Two wide-angle video cameras (with zoom and pan controls) provide a 105-degree field of view. A downward-pointing camera shows the area around the base to help you avoid obstacles. You pilot the device using the arrow keys on a computer keyboard. It all feels like guiding a character in a slow-scrolling computer game, except that the character and the game world are not virtual, but real. Beam and its ilk are limited for now: they cannot manipulate objects at the other end except than by knocking into them (few sport grippers), they are confined to relatively smooth floor surfaces and they require a high-speed internet link. But that still allows them to work in plenty of situations. Attending RoboBusiness by Beam, it was possible to visit booths, chat with people and attend meetings. The audio and video were clear regardless of the hubbub on the conference floor—and when talking to people using other Beams.

Taking notes involved the use of old-fashioned pen and paper, because the Beam lacks a built-in recording capability. Scott Hassan, Suitable Technologies’ boss, says the company decided against it, lest the robot be perceived as a surveillance device. But there is nothing to stop Beam users using separate devices or software to record audio. Accordingly, some people might prefer not to talk to what looks like a roving closed-circuit television camera.
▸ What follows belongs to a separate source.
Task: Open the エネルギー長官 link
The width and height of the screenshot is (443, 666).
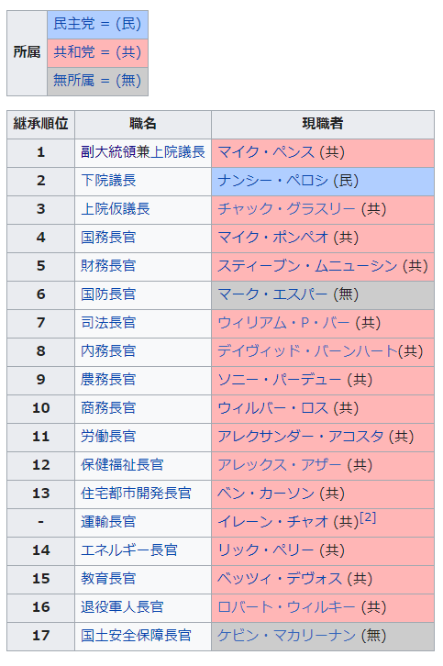Action: (129, 550)
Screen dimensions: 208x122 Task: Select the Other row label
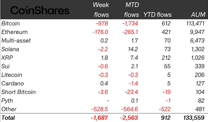9,109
Attendees at RoboBusiness reacted positively to the device, though a warm welcome was only to be expected from the sort of people that you find at a conference about robots. Conversations began and ended naturally, as they would in person, helped by the fact that you can point your Beam towards your remote interlocutor while talking, and turn away when you are finished. The only thing missing from the conference experience was the ability to sample free drinks.
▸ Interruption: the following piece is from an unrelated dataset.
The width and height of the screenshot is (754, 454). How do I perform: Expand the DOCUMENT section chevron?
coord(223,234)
Suitable Technologies deployed 50 Beams in this experiment. In 2015 it wants to have 10,000 of them roaming round the Consumer Electronics Show, a big trade event held each year in Las Vegas that is attended by 150,000 people. Beams currently sell for $16,000 a pop, but the company wants to offer conference organisers the option of renting the devices to attendees at a price that would be competitive with the cost (flights, hotels, and so forth) of attending an event in person. That said, if Mr Hassan and robots have their way, the whole notion of “in person” may be need redefining.